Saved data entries
[start]
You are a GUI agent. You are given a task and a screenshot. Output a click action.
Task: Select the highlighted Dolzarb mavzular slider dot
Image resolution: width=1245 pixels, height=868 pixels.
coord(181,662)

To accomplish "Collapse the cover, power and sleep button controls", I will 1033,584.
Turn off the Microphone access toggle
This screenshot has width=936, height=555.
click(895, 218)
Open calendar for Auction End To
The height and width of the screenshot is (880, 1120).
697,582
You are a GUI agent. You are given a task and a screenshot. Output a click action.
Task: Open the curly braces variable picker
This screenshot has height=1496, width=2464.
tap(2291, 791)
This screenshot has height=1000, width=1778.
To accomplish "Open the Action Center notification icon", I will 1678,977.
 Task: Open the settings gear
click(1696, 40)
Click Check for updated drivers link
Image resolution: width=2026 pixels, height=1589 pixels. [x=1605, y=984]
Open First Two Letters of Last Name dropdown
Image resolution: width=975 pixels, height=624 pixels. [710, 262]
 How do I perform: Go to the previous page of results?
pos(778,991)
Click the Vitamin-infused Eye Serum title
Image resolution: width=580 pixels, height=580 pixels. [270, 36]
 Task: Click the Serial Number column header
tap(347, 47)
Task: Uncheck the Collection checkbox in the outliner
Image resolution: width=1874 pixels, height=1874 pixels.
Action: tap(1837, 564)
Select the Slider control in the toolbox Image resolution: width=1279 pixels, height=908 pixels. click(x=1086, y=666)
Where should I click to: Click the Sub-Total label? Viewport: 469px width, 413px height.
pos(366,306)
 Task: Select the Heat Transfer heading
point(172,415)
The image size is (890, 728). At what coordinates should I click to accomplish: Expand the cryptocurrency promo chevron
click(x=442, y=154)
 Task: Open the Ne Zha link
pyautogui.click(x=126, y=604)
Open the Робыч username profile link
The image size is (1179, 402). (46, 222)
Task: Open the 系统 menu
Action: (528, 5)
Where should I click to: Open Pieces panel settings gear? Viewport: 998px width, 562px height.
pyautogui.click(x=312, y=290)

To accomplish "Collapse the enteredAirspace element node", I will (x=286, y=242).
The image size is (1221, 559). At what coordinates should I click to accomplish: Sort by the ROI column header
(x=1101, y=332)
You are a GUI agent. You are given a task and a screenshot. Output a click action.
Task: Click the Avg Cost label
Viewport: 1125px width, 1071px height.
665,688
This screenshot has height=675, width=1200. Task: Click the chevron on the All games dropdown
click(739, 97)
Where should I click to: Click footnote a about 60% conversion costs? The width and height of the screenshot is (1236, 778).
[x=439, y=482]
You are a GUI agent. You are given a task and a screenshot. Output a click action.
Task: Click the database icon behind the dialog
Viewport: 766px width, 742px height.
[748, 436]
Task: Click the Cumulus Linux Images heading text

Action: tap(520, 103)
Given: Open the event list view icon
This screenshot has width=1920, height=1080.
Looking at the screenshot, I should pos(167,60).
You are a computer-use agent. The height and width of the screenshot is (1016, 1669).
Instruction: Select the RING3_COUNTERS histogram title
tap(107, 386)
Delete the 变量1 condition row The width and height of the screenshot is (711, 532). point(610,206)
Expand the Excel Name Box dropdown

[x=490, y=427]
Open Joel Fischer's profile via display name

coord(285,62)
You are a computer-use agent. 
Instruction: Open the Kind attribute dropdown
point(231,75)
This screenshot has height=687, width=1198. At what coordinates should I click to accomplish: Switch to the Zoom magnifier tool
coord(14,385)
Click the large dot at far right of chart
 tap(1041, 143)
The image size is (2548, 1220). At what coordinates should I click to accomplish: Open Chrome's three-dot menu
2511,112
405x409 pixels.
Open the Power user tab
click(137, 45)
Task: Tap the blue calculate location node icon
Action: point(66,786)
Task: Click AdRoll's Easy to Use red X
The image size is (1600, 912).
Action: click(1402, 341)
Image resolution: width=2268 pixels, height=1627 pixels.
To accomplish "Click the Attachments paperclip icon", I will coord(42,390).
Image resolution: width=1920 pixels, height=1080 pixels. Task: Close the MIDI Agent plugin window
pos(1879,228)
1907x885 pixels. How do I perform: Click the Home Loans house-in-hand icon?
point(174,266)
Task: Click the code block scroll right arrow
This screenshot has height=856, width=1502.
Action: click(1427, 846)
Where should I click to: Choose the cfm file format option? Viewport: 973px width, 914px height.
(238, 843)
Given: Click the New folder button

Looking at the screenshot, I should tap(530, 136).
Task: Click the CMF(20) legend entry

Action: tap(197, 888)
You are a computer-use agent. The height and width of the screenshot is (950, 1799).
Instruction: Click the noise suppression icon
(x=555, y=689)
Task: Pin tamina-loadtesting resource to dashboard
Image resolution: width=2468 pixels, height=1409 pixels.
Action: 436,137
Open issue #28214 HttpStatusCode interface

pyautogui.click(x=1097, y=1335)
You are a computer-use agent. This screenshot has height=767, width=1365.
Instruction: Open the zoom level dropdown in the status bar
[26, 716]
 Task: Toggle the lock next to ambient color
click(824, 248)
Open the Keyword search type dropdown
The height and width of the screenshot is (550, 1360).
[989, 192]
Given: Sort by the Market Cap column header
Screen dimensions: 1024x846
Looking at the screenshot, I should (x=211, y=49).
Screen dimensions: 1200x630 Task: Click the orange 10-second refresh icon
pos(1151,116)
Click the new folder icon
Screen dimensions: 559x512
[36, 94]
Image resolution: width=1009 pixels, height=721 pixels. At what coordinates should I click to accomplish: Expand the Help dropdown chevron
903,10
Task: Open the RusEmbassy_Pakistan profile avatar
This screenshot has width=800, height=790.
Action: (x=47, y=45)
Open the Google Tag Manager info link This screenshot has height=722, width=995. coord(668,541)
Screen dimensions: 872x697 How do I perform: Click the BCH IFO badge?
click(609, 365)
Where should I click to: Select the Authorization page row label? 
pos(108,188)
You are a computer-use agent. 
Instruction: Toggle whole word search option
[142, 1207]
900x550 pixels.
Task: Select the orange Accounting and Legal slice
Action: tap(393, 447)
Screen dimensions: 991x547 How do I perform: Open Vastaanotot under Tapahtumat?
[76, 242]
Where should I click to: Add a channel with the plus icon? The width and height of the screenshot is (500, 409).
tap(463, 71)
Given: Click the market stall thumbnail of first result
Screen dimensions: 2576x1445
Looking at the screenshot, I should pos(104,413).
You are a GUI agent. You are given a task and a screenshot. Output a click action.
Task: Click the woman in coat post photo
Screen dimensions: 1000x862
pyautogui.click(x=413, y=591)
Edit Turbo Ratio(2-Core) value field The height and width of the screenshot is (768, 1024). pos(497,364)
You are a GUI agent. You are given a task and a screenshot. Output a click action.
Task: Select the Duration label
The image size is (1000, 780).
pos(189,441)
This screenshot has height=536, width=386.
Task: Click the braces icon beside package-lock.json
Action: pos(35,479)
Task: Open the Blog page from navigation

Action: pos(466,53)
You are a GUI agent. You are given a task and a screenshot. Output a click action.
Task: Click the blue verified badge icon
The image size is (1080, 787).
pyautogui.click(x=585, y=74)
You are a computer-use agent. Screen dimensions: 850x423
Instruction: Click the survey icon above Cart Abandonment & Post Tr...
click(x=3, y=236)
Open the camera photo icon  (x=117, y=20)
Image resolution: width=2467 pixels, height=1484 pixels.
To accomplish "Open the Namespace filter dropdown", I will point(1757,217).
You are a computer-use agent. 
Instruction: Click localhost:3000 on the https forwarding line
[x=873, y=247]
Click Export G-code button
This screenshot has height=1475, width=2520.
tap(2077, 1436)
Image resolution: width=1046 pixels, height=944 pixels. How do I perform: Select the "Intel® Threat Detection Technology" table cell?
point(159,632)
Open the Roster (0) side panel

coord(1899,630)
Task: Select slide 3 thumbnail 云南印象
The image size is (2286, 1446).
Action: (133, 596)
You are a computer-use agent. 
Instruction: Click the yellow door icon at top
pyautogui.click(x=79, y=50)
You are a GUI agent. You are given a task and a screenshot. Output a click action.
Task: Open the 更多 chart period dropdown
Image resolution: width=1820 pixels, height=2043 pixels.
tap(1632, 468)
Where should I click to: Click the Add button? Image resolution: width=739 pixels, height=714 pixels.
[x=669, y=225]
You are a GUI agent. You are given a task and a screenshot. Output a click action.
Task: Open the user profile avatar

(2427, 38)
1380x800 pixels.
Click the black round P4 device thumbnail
[end]
▸ Problem to solve: Rewrite the records from their start through the line with "coord(181,662)", changing "slider" to "carousel" and keeping everything else the same.

▸ Response to this task:
You are a GUI agent. You are given a task and a screenshot. Output a click action.
Task: Select the highlighted Dolzarb mavzular carousel dot
Image resolution: width=1245 pixels, height=868 pixels.
coord(181,662)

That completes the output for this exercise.